__WORK REQUIRED__:
Return the data below exactly, but only from the line containing "Given: Open Date of Handover calendar picker" through the line containing "Screen dimensions: 1024x560", with both of those lines included.

__RECORDS SUPPLIED__:
════════

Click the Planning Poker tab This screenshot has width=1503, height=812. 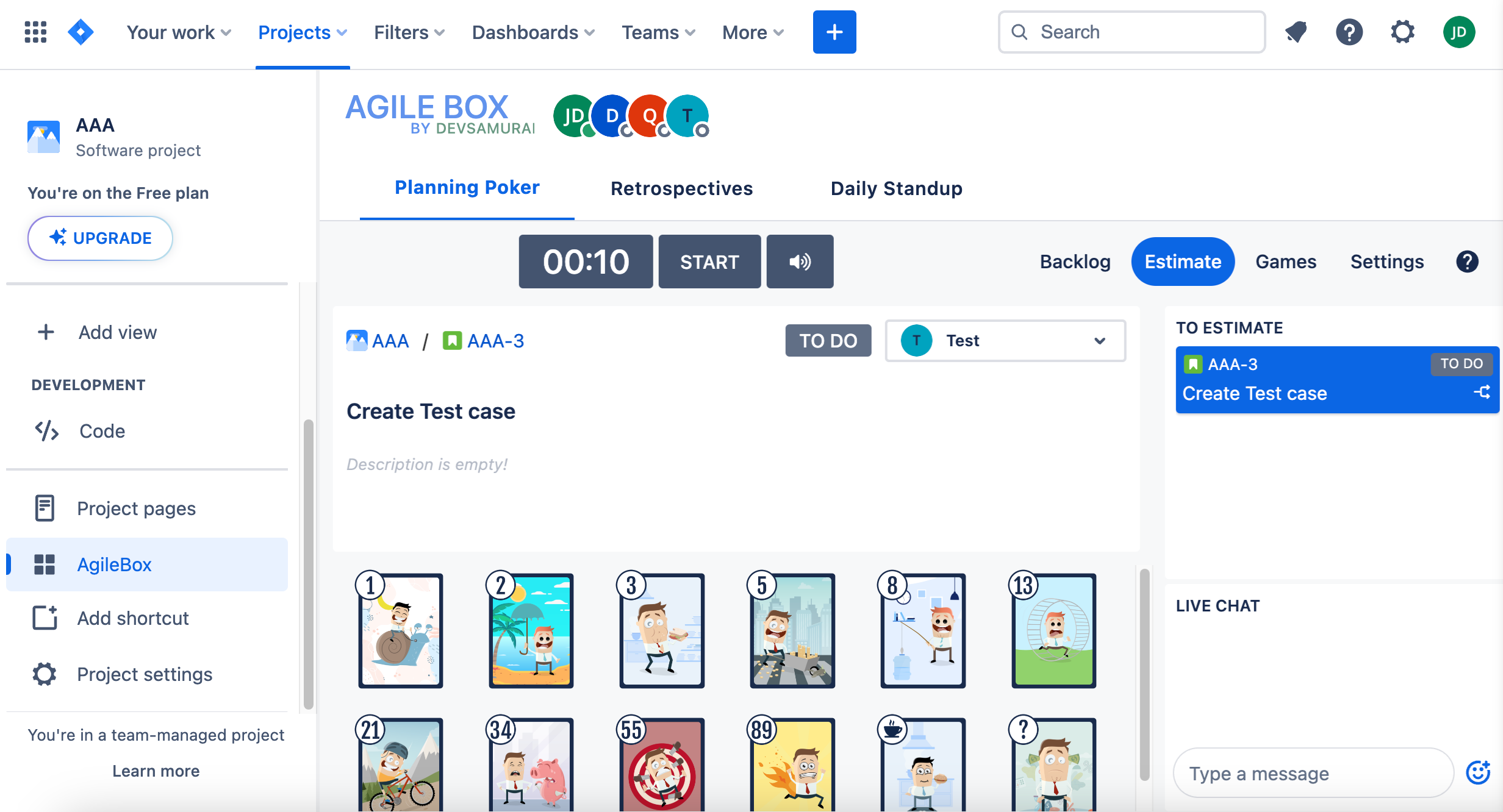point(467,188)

════════

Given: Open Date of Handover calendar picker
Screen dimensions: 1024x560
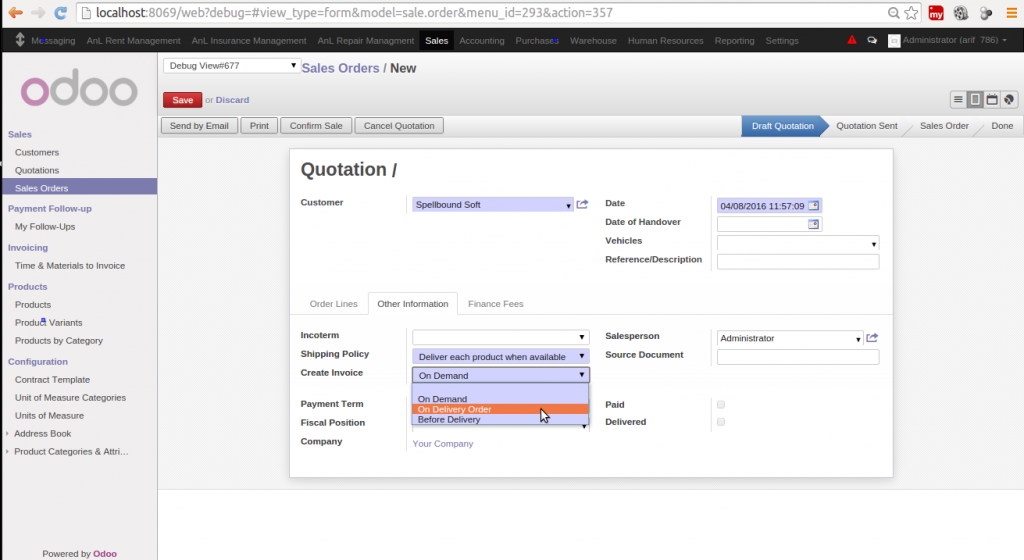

════════

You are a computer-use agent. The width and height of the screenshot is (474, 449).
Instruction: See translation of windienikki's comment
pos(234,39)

════════

__WRITTEN ANSWER__:
Given: Open Date of Handover calendar picker
Screen dimensions: 1024x560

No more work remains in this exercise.